[SUPPLIED MATERIAL]:
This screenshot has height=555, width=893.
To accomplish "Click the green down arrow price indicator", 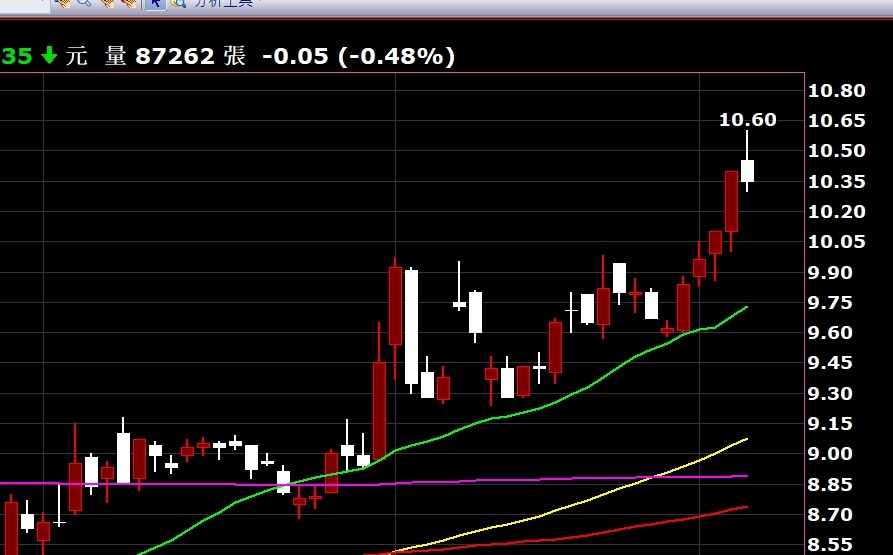I will (50, 55).
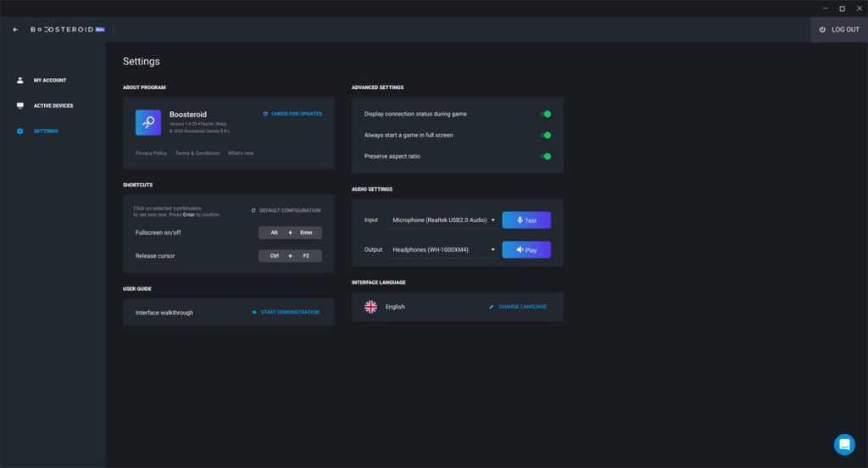Image resolution: width=868 pixels, height=468 pixels.
Task: Select the Alt + Enter fullscreen shortcut field
Action: point(290,232)
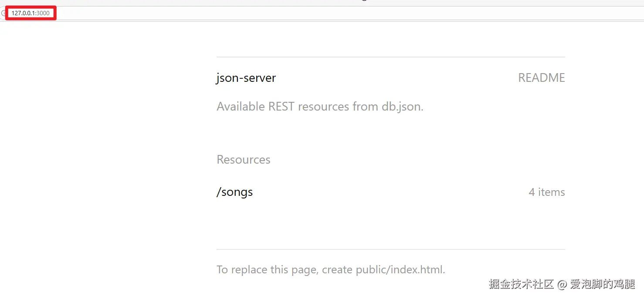The image size is (644, 299).
Task: Click the horizontal divider above footer note
Action: (390, 249)
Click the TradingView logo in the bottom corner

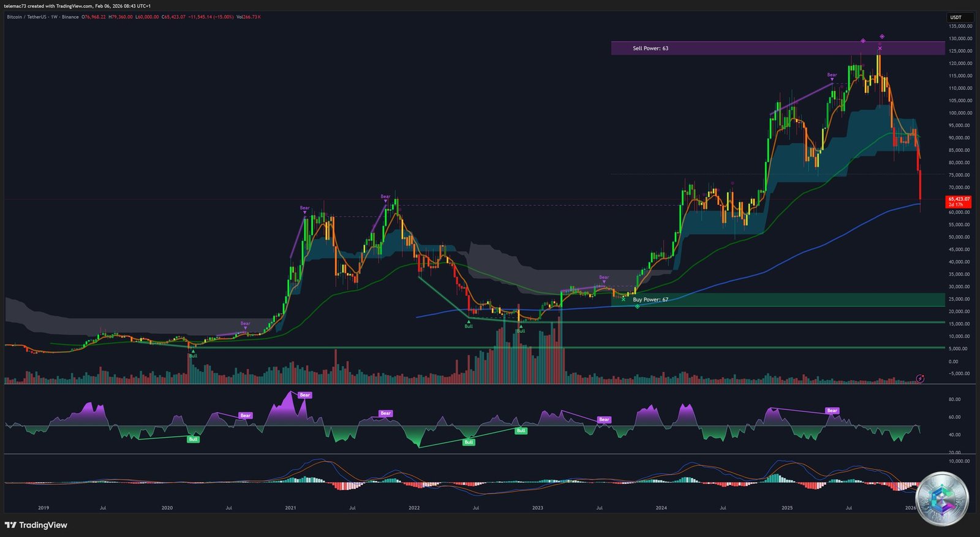click(36, 525)
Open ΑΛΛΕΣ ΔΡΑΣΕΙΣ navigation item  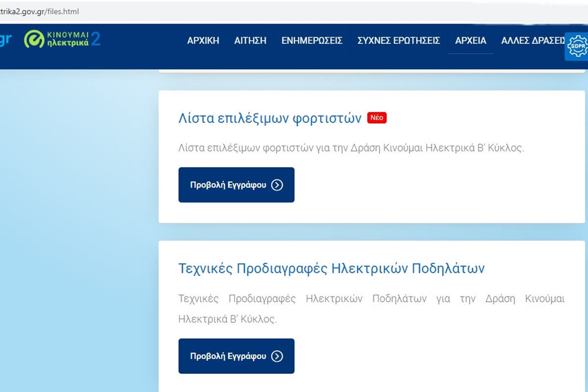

[YOUR INSTRUCTIONS]:
What is needed is a word-for-word repeat of every line from the line with "Click the TradingView" to the end of the entries above; leave out the pictures.

[ANSWER TO THIS PROBLEM]:
Click the TradingView logo in the bottom corner

click(36, 525)
Open ΑΛΛΕΣ ΔΡΑΣΕΙΣ navigation item  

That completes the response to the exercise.